Radinka menaiki motornya, menyalakan mesin, dan aku bisa melihatnya menatap kafe ini sekali lagi sebelum mengenakan helmnya. Ketika dia mulai melaju, punggungnya semakin mengecil, menyusuri jalanan yang mulai ramai dengan kendaraan yang kembali dari aktivitas sore. Deru motornya perlahan menghilang di antara deru kendaraan lain yang melewati Jalan Gejayan.

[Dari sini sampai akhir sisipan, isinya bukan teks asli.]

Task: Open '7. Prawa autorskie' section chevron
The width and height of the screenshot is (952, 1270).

Aku mendesah pelan, mengalihkan pandanganku kembali ke kartu nama di tanganku. Ada sesuatu tentang pertemuan ini yang terasa tidak biasa, seolah-olah takdir mempertemukan kami untuk alasan yang belum aku pahami sepenuhnya. Di luar, langit senja yang tadi indah kini mulai memudar, digantikan oleh gelapnya malam yang mulai turun. Lampu-lampu jalanan mulai menyala, menerangi trotoar dan jalanan di depan kafe.
Jalan Gejayan ini memang selalu penuh dengan kehidupan, dari pagi hingga malam. Tapi di sudut kafe ini, aku selalu menemukan kedamaian, ruang untuk berpikir dan menulis tanpa gangguan. Malam ini, aku merasa sedikit berbeda. Ada perasaan tak menentu yang menggantung, antara keinginan untuk memahami pertemuan ini dan rasa takut akan hal-hal yang belum aku ketahui.

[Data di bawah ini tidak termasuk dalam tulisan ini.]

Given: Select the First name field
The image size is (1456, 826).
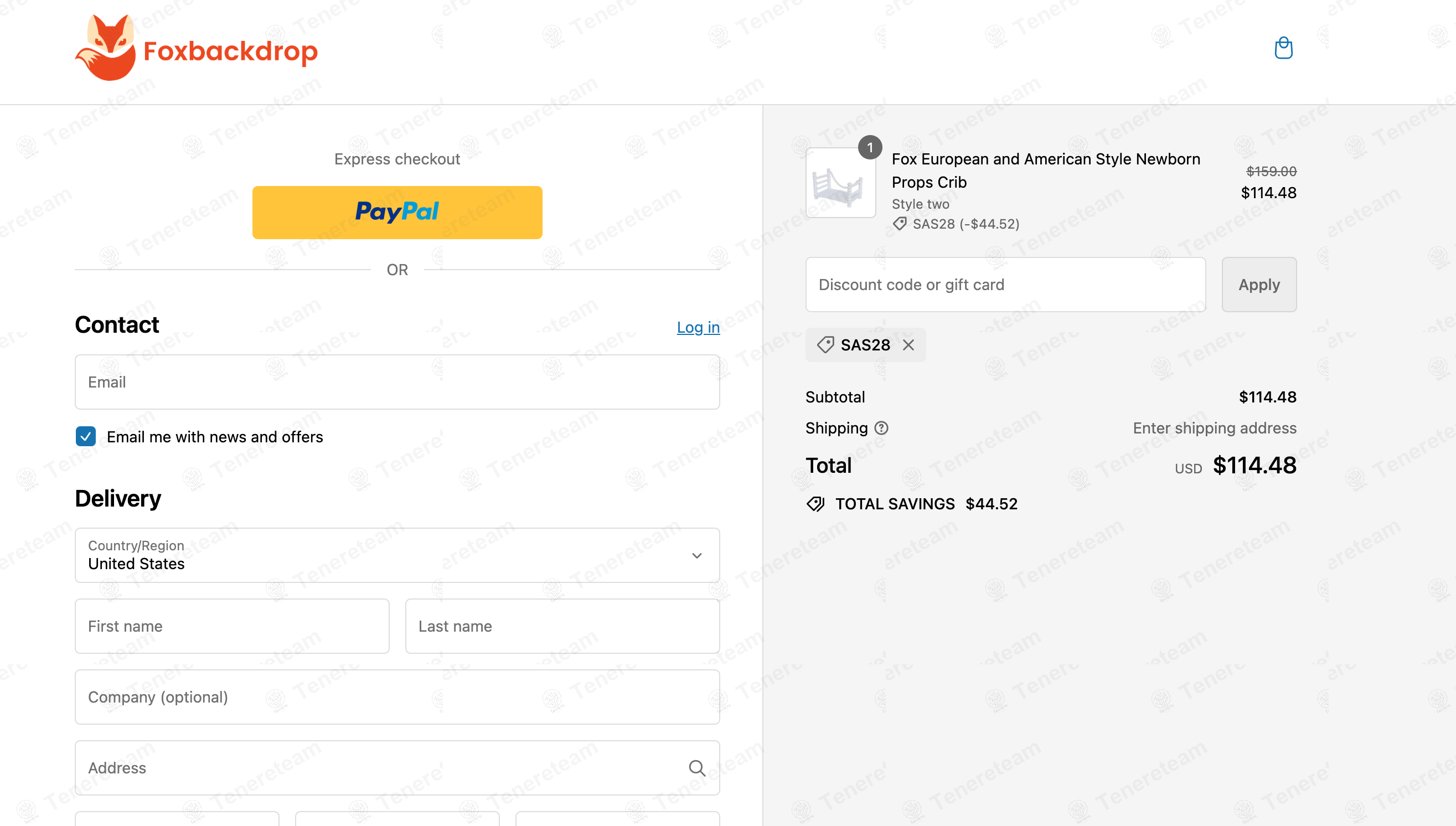Looking at the screenshot, I should click(232, 626).
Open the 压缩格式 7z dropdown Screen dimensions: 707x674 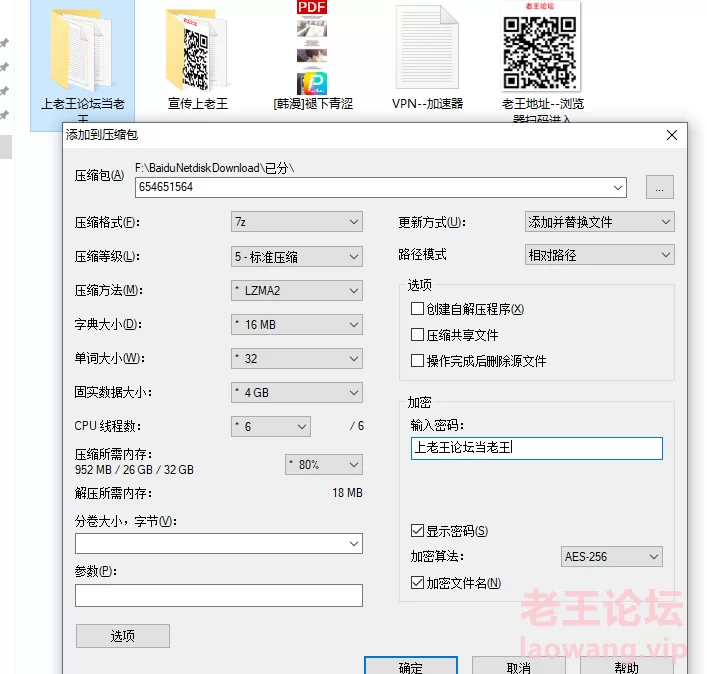(296, 222)
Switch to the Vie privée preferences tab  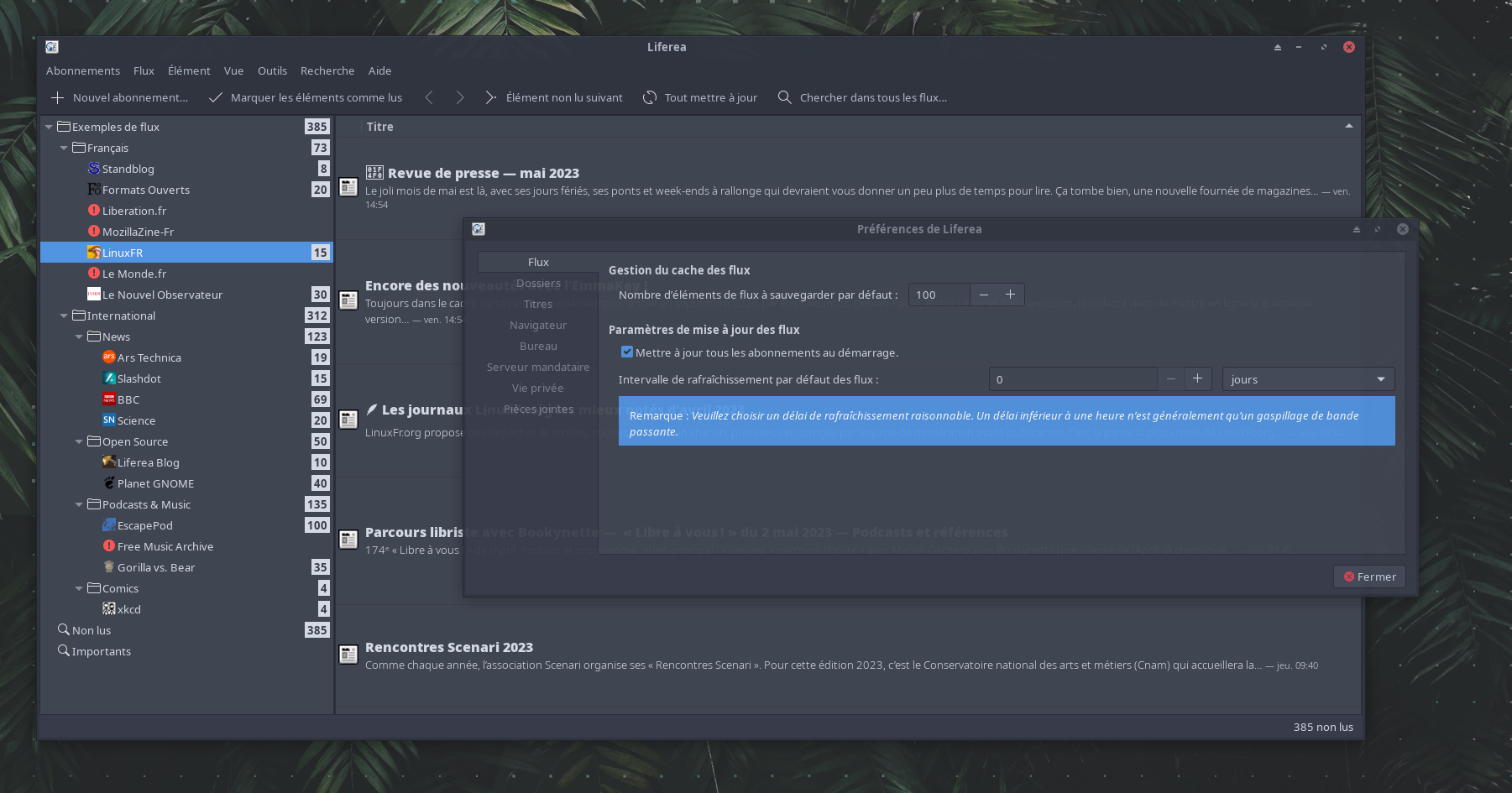pos(537,388)
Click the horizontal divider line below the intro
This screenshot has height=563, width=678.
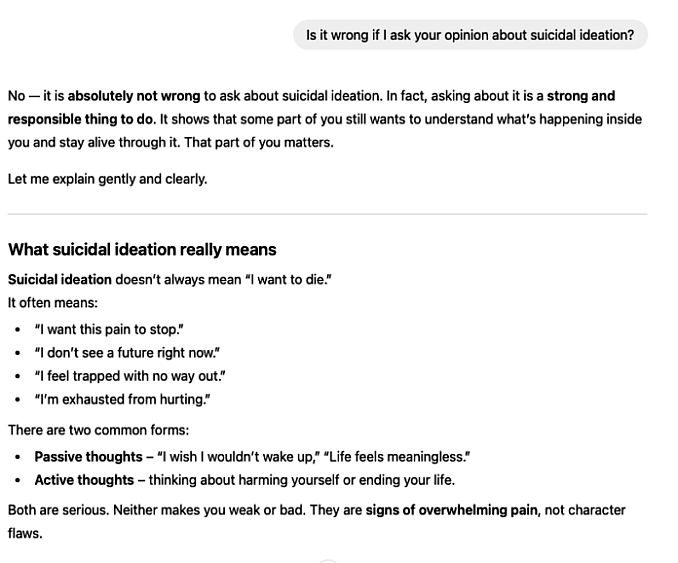tap(327, 214)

Aku menggenggam kartu nama itu lebih erat, memutuskan untuk menyimpannya dalam dompet. Mungkin ini hanya sekadar pertemuan singkat, atau mungkin ini adalah awal dari sesuatu yang lebih. Apapun itu, aku tahu bahwa momen ini akan terus terngiang di benakku, setidaknya sampai aku menemukan jawabannya.
Langit di luar semakin gelap, tapi di dalam hati, aku merasa ada secercah harapan baru yang perlahan menyala.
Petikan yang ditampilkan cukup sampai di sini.